**Text section**
|---|

Before I launch into reviewing Kath Kelly's book I want to make a couple of general comments about this genre of book and the ones I have chosen to review. Feelings on eco-thrift/ frugal/ money scrimping books seem to be split mostly into two clear camps - in the green corner the devoted disciples who already live this way or who have pledged to turn their lives around and never touch a new item again, and in the red corner the cynics who criticise the writers for being kill-joys, smug middle class experimenters or mad idealists.
I have looked at quite a range of websites, blogs and books on the subject of saving money and surviving the recession. The first thing to say is that there is no magic one touch solution sitting out there that will revolutionise your finances and take all your problems away. The answers and the methods primarily require simple common sense, an amount of self control and willpower, some work and effort, and being orderly and organised and keeping track of things.
Some of the cynics who would toss these books onto the nearest landfill site seem disappointed and let down to find yet another book with the same fundamental message instead of a map to the promised land along with free first class tickets.
The second thing is that most books and blogs are written from a particular standpoint and will not cover every possible personal situation. However, most have a selection of ideas that you can take away and use or adapt to your circumstances. You just pick the things that are useful to you and leave the others be.
So, onto "How I lived a year on just a pound a day" by Kath Kelly. Kath is not a "smug middle class intellectual" carrying out a social experiment as one Amazon reviewer claimed - clearly they hadn't read the book very well or possibly at all. She starts the book living alone in a rented room and working in job that I would imagine was not that well paid. The whole adventure begins because she needs to save up to buy her brother a really good wedding present and she can't think of any other way to do it - and a deal of alcohol encourages her thinking too.
Actually alcohol is a bit of a recurring theme through this book - any poor students who want to drink for free should definitely read/buy this book as it will be a godsend to them and their student loans.
Kath's situation and outlook were very specific so unless you are single with no dependents and willing to do things like hitch hike, walk a great distance in all weathers and scour the supermarket shelves just before closing time for whatever is available, you won't be in a position to take on her formula in its entirety. However, providing you accept and understand that, and aren't so blinkered as to see that as an insurmountable barrier there are still plenty of ideas that you might harvest for your own situation.

|---|

**Extracted records**
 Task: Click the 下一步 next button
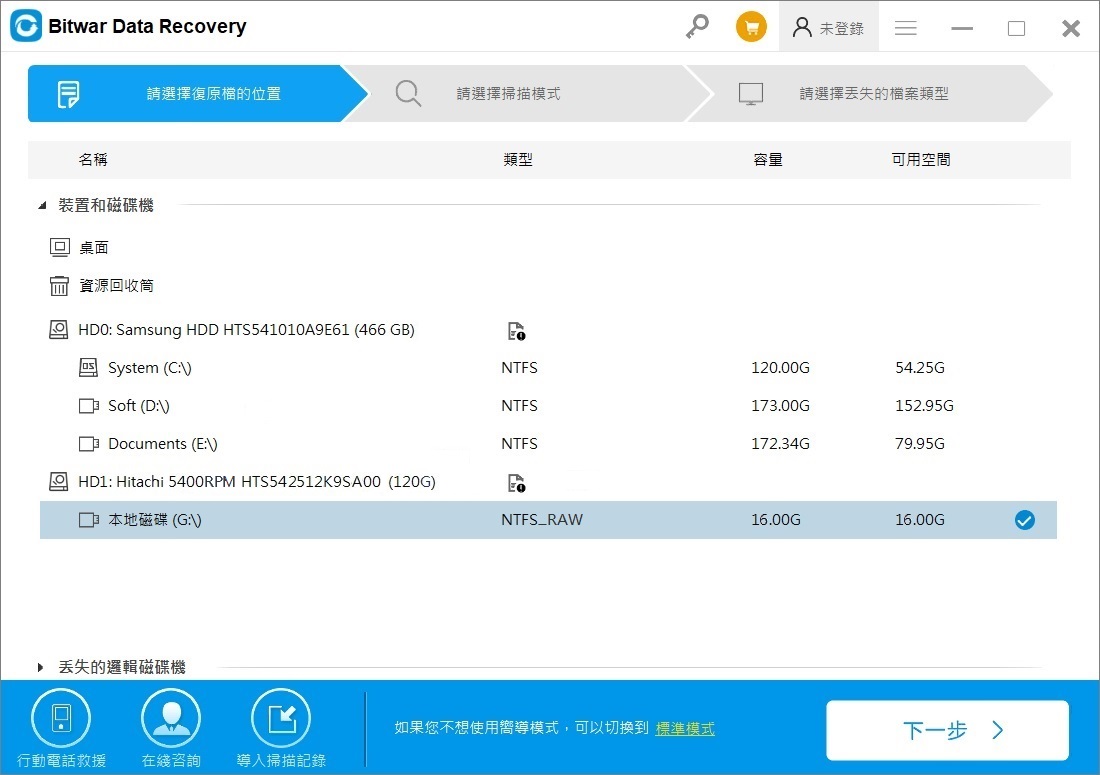point(947,730)
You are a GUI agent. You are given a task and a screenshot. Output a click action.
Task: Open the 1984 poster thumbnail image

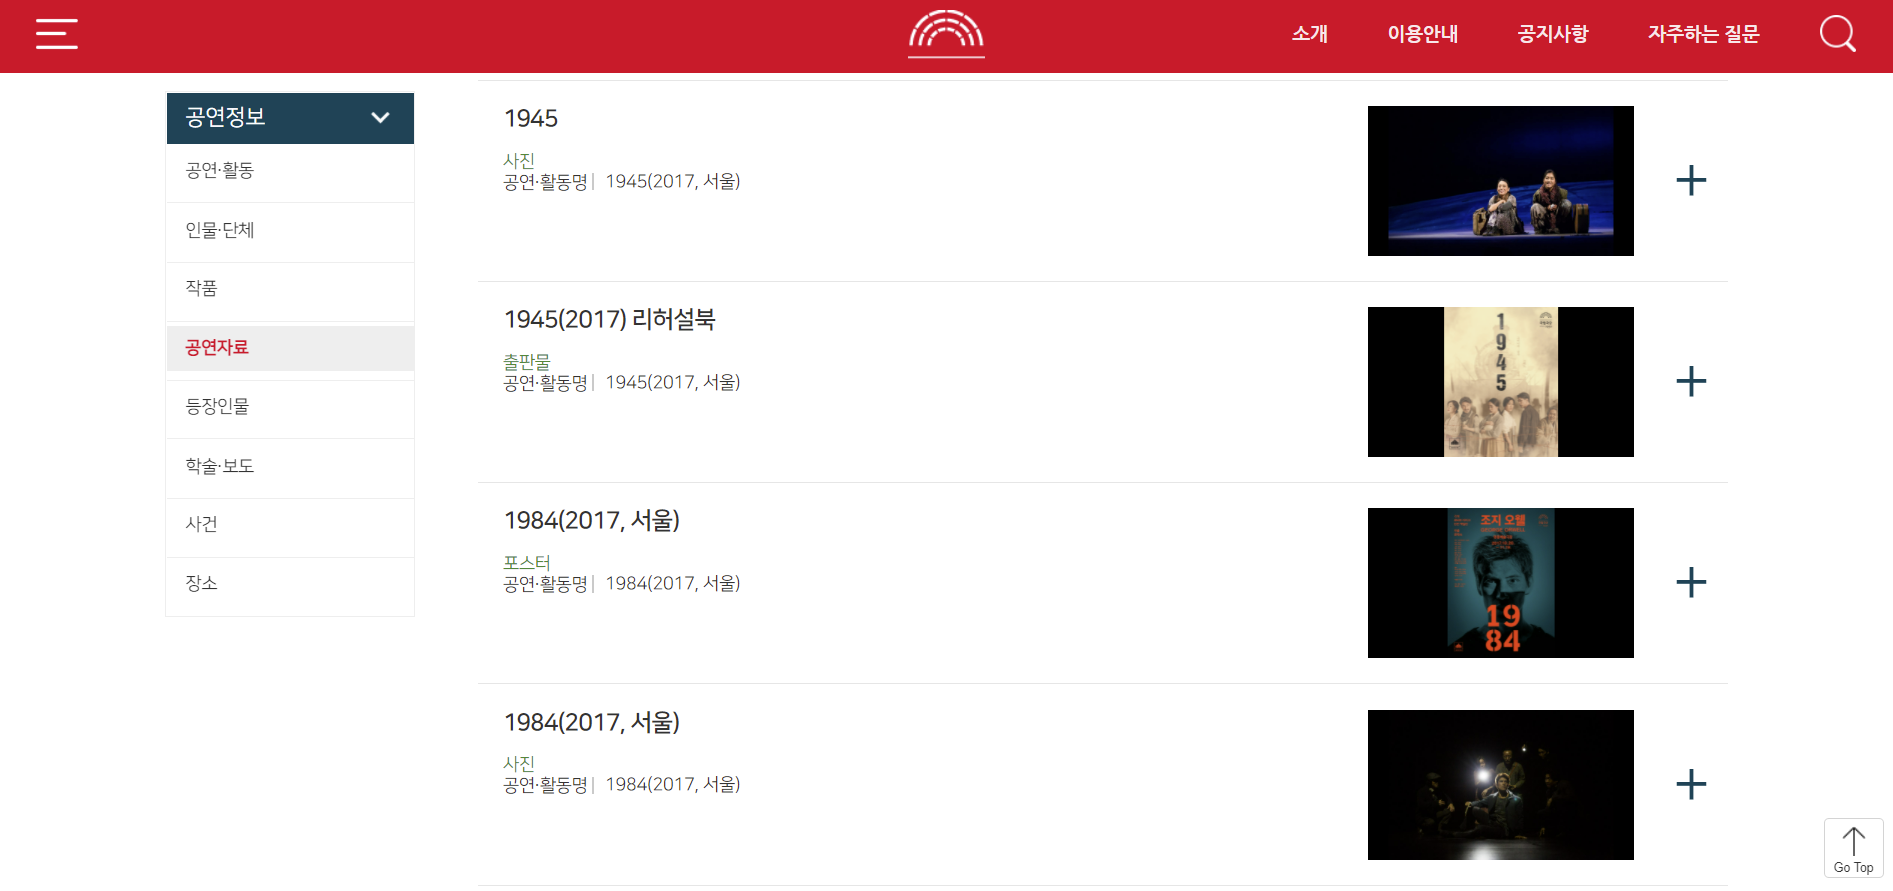(1500, 583)
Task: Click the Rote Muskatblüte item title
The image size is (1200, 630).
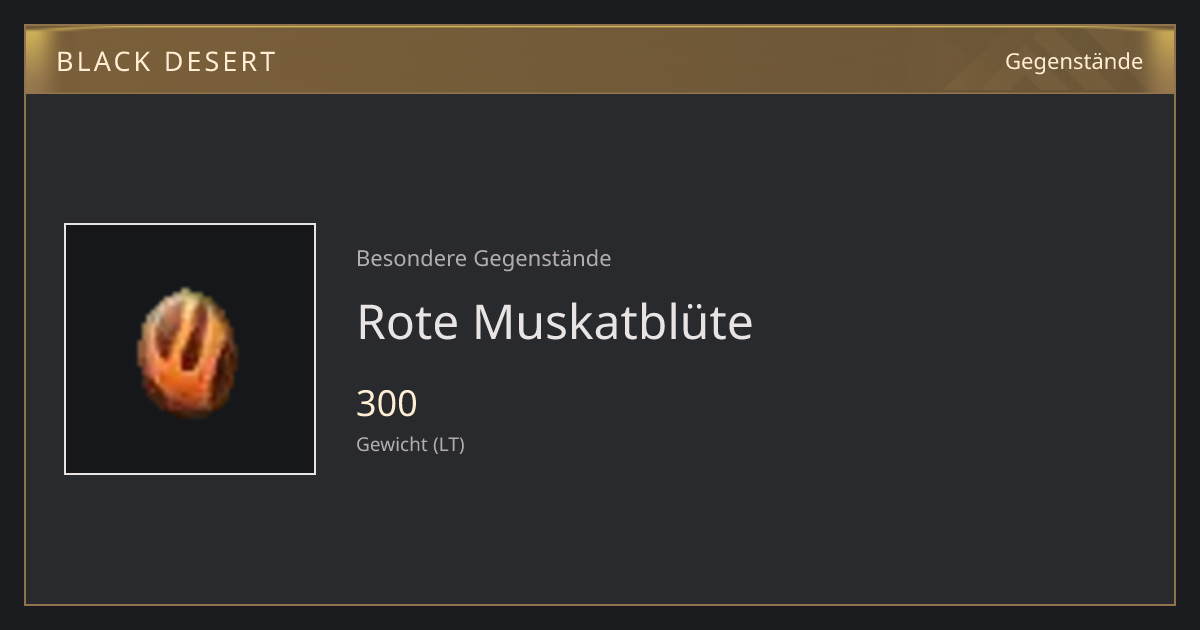Action: pos(554,322)
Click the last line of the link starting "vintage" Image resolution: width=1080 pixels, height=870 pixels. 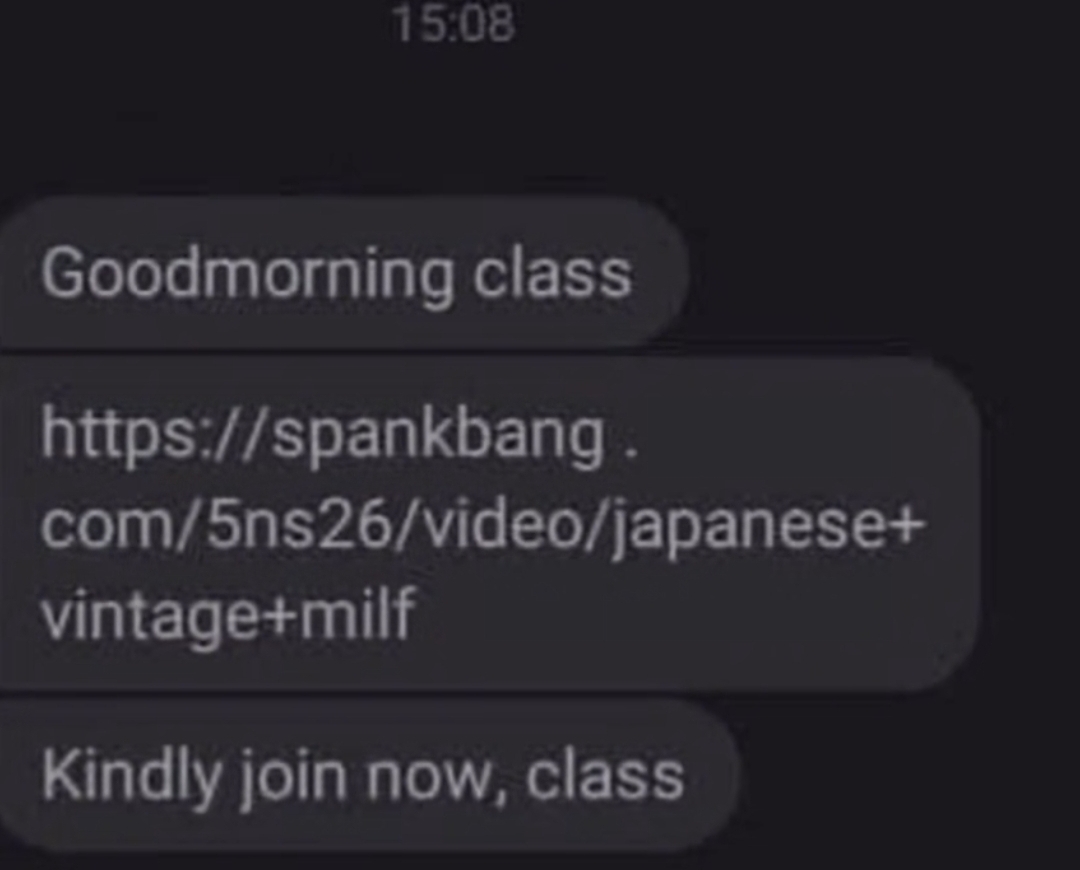[229, 615]
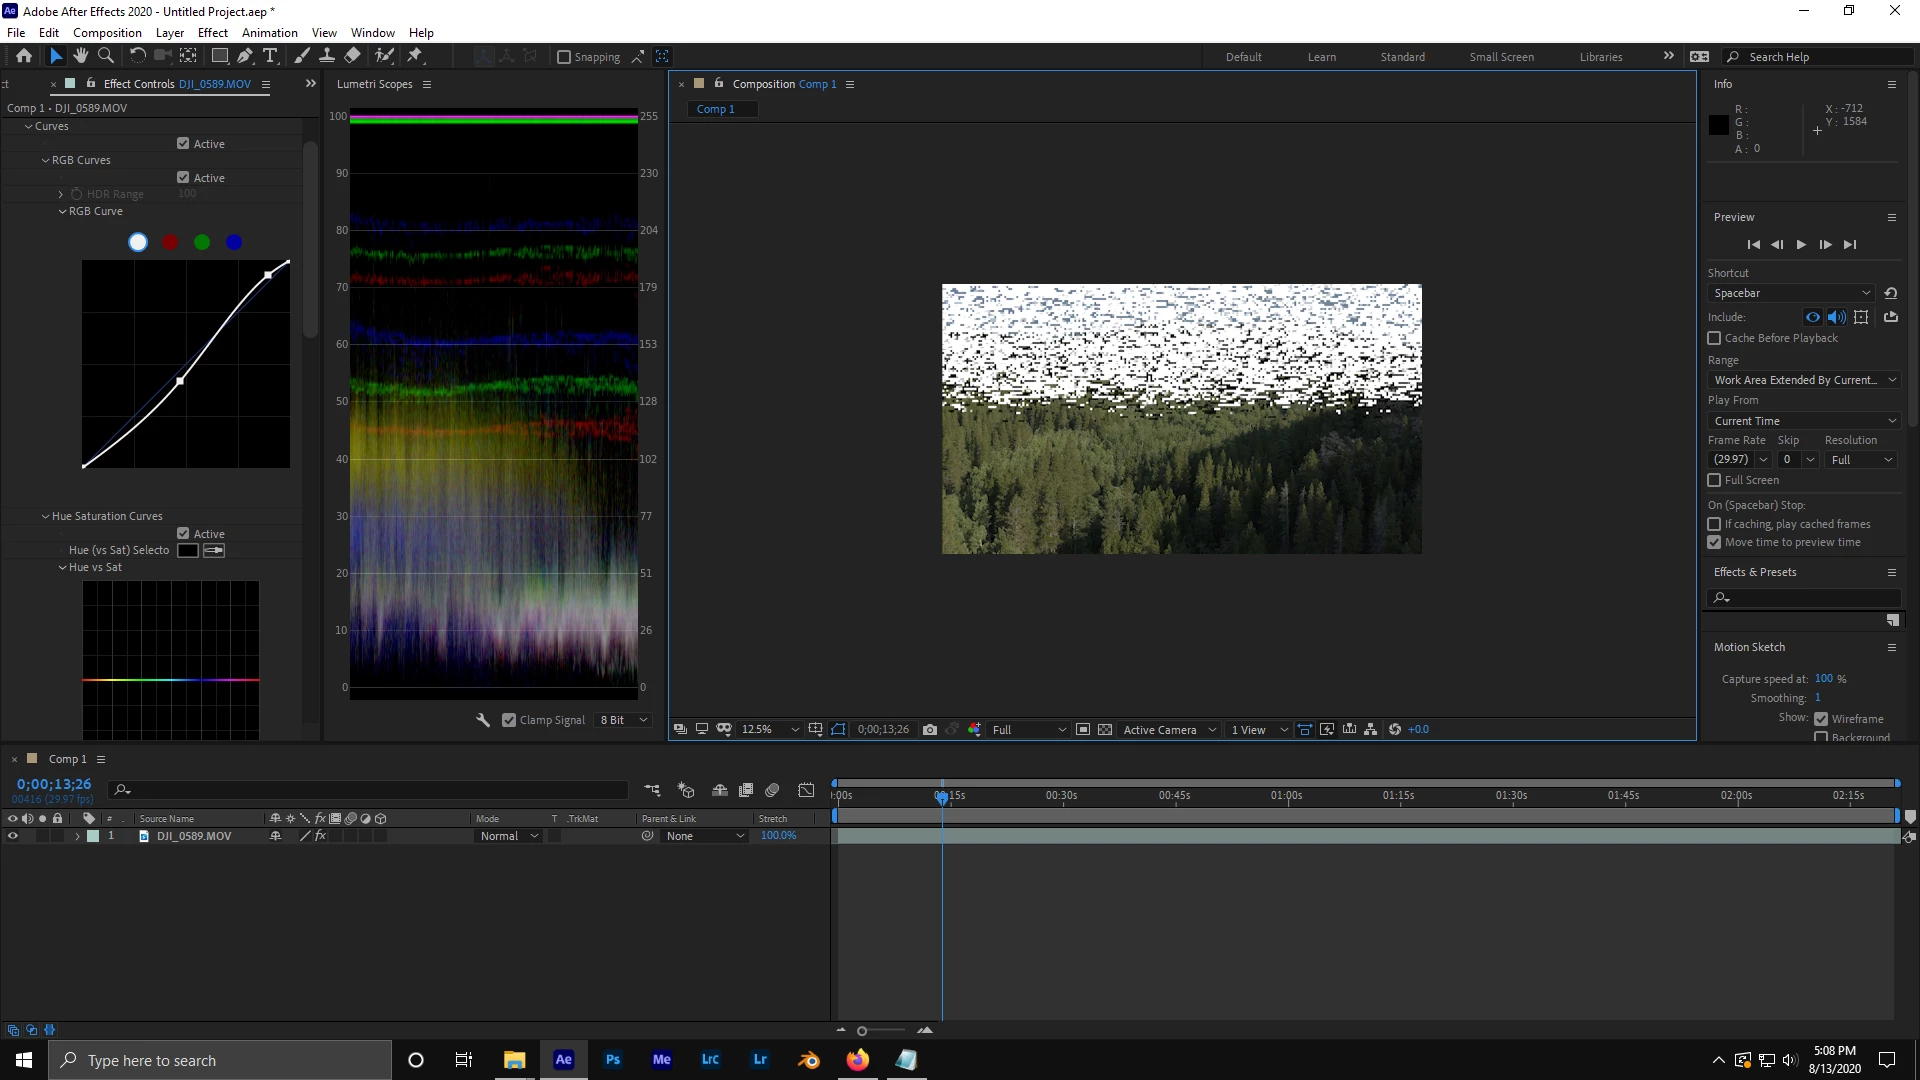Select the red channel curve swatch
The width and height of the screenshot is (1920, 1080).
170,242
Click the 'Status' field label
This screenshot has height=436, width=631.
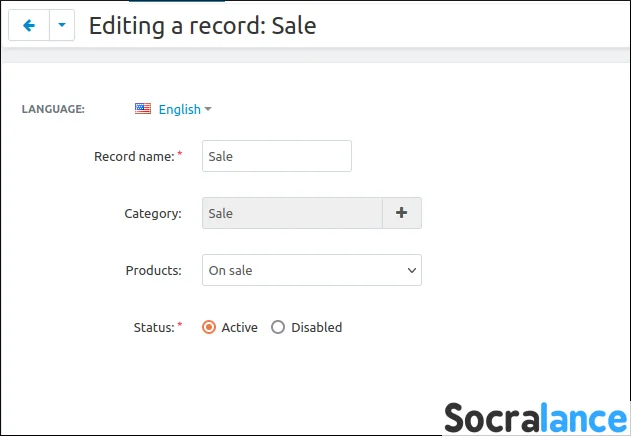coord(153,327)
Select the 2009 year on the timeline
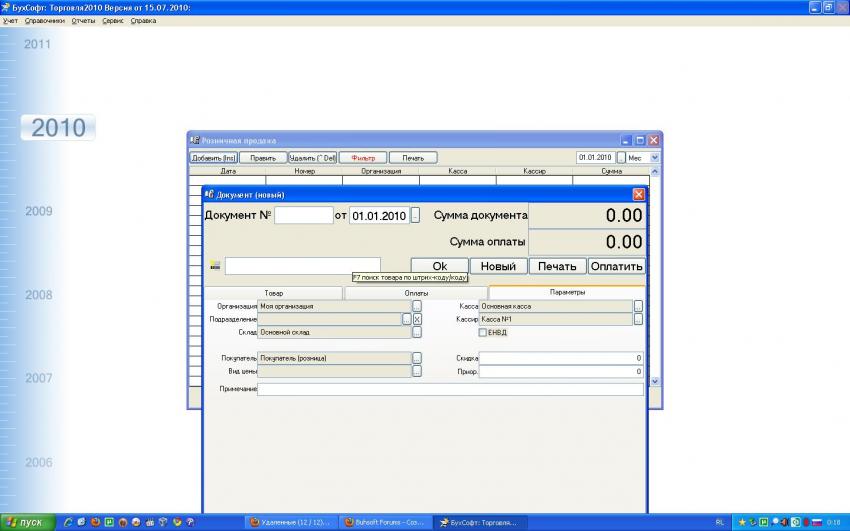 click(39, 211)
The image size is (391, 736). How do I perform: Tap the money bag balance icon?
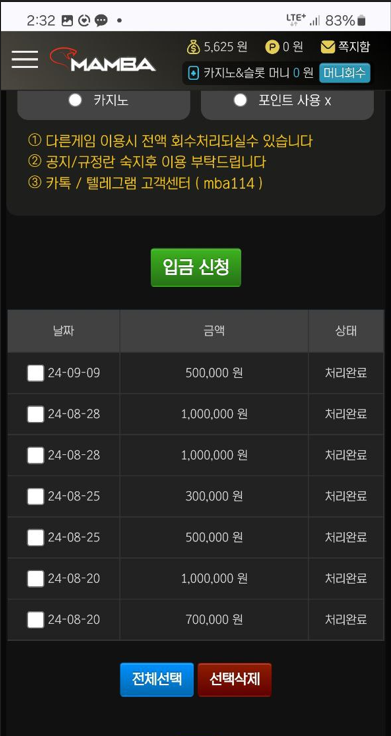pos(193,46)
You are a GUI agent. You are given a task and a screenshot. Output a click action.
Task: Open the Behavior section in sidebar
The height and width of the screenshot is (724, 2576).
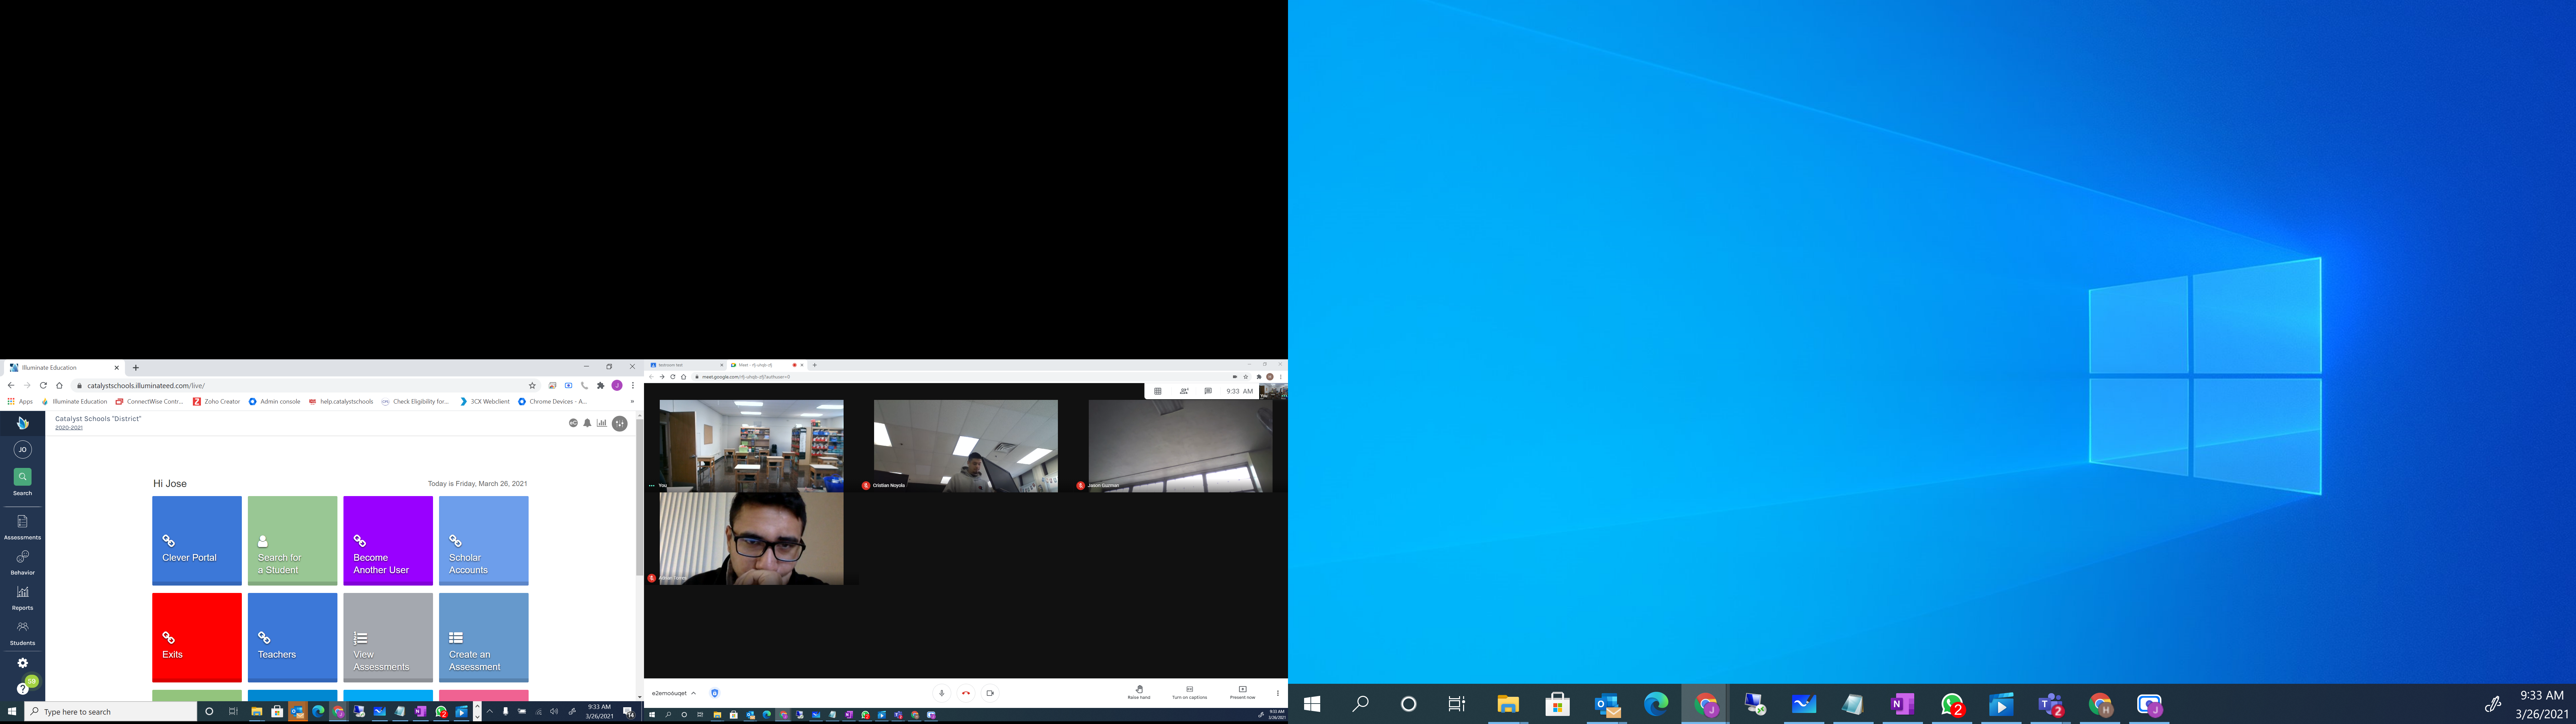pos(22,560)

|---|

**Short problem 1**
Print the stretch of the book review from "Actually alcohol is" through "your own situation.".
**Short problem 2**
Can you carry on the review of the pound-a-day book from its last sentence?
The listing has no connection to the review of Kath Kelly's book.

**Written answer 1**
Actually alcohol is a bit of a recurring theme through this book - any poor students who want to drink for free should definitely read/buy this book as it will be a godsend to them and their student loans.
Kath's situation and outlook were very specific so unless you are single with no dependents and willing to do things like hitch hike, walk a great distance in all weathers and scour the supermarket shelves just before closing time for whatever is available, you won't be in a position to take on her formula in its entirety. However, providing you accept and understand that, and aren't so blinkered as to see that as an insurmountable barrier there are still plenty of ideas that you might harvest for your own situation.

**Written answer 2**
She is never arrogant enough to suggest that everyone should live this way, although she certainly becomes more evangelical as the book progresses and the anti-consumer culture turns from a financial necessity to a way of life and a new outlook. And although she does not dwell on it, in fact just the opposite, living like this for a year was hard work. In fact that would be one of my criticisms of the book. She makes light of all the obvious physical privations she had to put up with but if you have to do this for real then a good percentage of it is pretty demanding, for example:
"Because I was living on a pound a day I didn't use any heating in my room the whole winter" (but you have to bear in mind it was a shared house so chances are she benefited from the fact that other people were using heat, and possibly slightly more each day because her room was so cold and drawing any heat to it).
A lot of things were made easier by virtue of living in a large city (Bristol) with a strong cultural life. If you live in a small, dull provincial town or the depths of the countryside you'd find it so much harder to do it her way. Her social and cultural entertainments depend on free events and the fact she can walk or cycle to them:
"Bristol had so much to offer, was so good to me. I couldn't imagine having so much fun, on so little money anywhere else in the world". Well, quite, my point exactly.
Photo by Mike Warren
She also joins Freecycle, an online way of recycling items you don't need or want any more. Living in Bristol also makes a big difference to that:
"Undoubtedly living in a big city helped. It was easy to link up with people and pick up or drop off things". But at least she concedes that, and as I mentioned earlier you can't take the whole thing and replicate it but most people should get at least a few good ideas or leads from the book so you shouldn't let that put you off.
Pretty much everything is either common sense or things that you probably could find out about fairly easily surfing the web, and there is not much that you won't either know about already or be able to work out pretty smartish if you had only a single pound coin to your name. But it is good to have so many ideas together and to hear about her real life experience living this way.
I do get the feeling that one essential thing that really helped Kath to make a success of this year is a lot of natural optimism and resilience. It could also be that she has missed out the descriptions of the really bad days when everything goes truly horribly wrong and she just hides under her blankets wailing and gnashing her teeth and dreaming of a life of luxury, or just some warmth and a big piece of pie. I know that if I wrote this book chances are a) I would simply not get very far through the year, and b) you would read frequent pathetic descriptions of me feeling miserable and cold with sore feet and a streaming cold. Darned good job I didn't write it then!
The things I didn't like or found too odd were:
Occasionally the writing is a bit clunky - "for once I got out of the building without encountering any precipitation". Come on! How often does the conversation in your house go "hello dear, you look wet" - "yes, nasty lot of precipitation out there tonight".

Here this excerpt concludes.